*本文*
====
「大人の青春映画だなと思いました。初めはゆる~っとした時間が続いて、それはそれで面白いんですけど、途中で嘘をつき始めてから、物語が盛り上がっていくところのスピード感がすごい。大人たちの『本気の嘘』を見て私も笑っちゃいましたし、みなさんにも楽しんでいただけたらと思います」
テレビを見ながら、地味に編み物しています
『嘘八百』のいまりをはじめ、『花戦さ』(17年)での天才絵師や、『リバーズ・エッジ』(18年2月16日公開)での狂気を秘めた女子高生など、エキセントリックな役柄を演じることが多い森川さん。一方、17年の主演映画『恋と嘘』では、三角関係に揺れるごく普通の女子高生を演じ、演技の幅広さを見せつけた。
====
*提示データ*
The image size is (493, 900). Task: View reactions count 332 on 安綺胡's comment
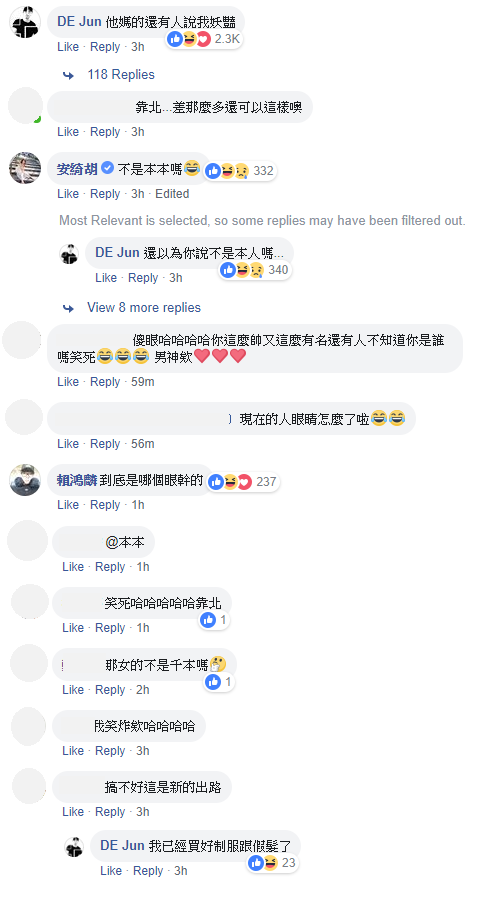240,170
====
*課題の目的*
本文にタイトルが出てくる映画を、すべて書き出してください。

*この問題の解答*
『嘘八百』、『花戦さ』、『リバーズ・エッジ』、『恋と嘘』